How it’s New York: “Pilgrimage'”was included in the Tribeca Film Festival.
How it’s Irish: Set and filmed in Ireland, it features an Irish cast and crew.
“Pilgrimage,” the upcoming Brendan Muldowney film which featured last week at the Tribeca Film Festival, is one of those rare cinematic gems, which ticks all the appropriate boxes. It is a road movie, or perhaps a ‘little-used woodland path’ movie, without the motorized vehicles.
It is a buddy flick, where men become friends and companions, but, perhaps more importantly, allies.

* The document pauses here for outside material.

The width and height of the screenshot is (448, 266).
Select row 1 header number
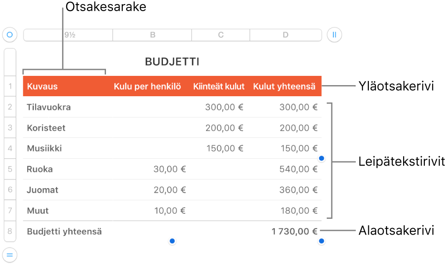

It is an action flick, with enough battles and blood to keep hearts racing and pulses rising.
More than any of that however, it is an Irish production, set in an era we don’t often see represented in film (the 13th century),
featuring a talented ensemble cast of established and recognizable actors, mingle with a number of up-and-coming faces from Ireland’s drama scene.
Leading the pack, where casting is concerned is Jon Bernthal (“The Walking Dead,” “The Wolf of Wall Street,” “World Trade Center”), who plays “The Mute,” a loyal, trustworthy, mysterious and seemingly battle-hardened individual, who’ll risk his life to protect the monks who took him in many years earlier.
Tom Holland, known for playing the title role in the stage version of “Billy Elliot” and his acclaimed performances as Peter Parker/Spiderman in the Marvel Cinematic Universe films, plays ‘The Novice’, a young monk, unafraid to take charge and speak his mind,
despite continually surrounding himself with his holier elders, and John Lynch, a seasoned actor, known as well for his early roles in Ulster-set productions as “Cal,” “In The Name of the Father” and “Some Mother’s Son,” as he is for playing the lead in a biopic about superstar soccer player George Best, and the recent “The Falls” detective series.
With an impressive support cast, which reads like a “who’s who” of the Irish drama scene, “The Pilgrimage” also features Richard Armitage (“The Hobbit”), Ruaidhri Conroy (“The Van,” “Clockwork Mice.” “Into the West”) and Hugh O’Conor (“Killing Bono,” “Lamb,” “Fergus’s Wedding”).
Filmed along the west coast of Ireland, along with various locations in Belgium, “The Pilgrimage” is a movie, which, when paused at several dozen points throughout the story,
a still could be blown up, and adorn the pride of place above a fireplace for generations: such is the sheer beauty captured by the productions cinematography team.
The cliffs, fields, forests and lakes are as much stars in this picture as the actors themselves.
The story concerns a group of 13th century monks, delivering, albeit reluctantly, a holy relic from their Irish monastery, to Rome.
Naturally, it is not a straightforward trip, and when the true value of the relic is revealed, the trip the monks take becomes increasingly more treacherous, with their faiths, loyalty to one another and to their God, being tested continually.
It is a story well-told, and a cinematic trip worth taking, just hope that your jaunt to the movies is less dramatic than the journey undertaken by these men of 700 years ago.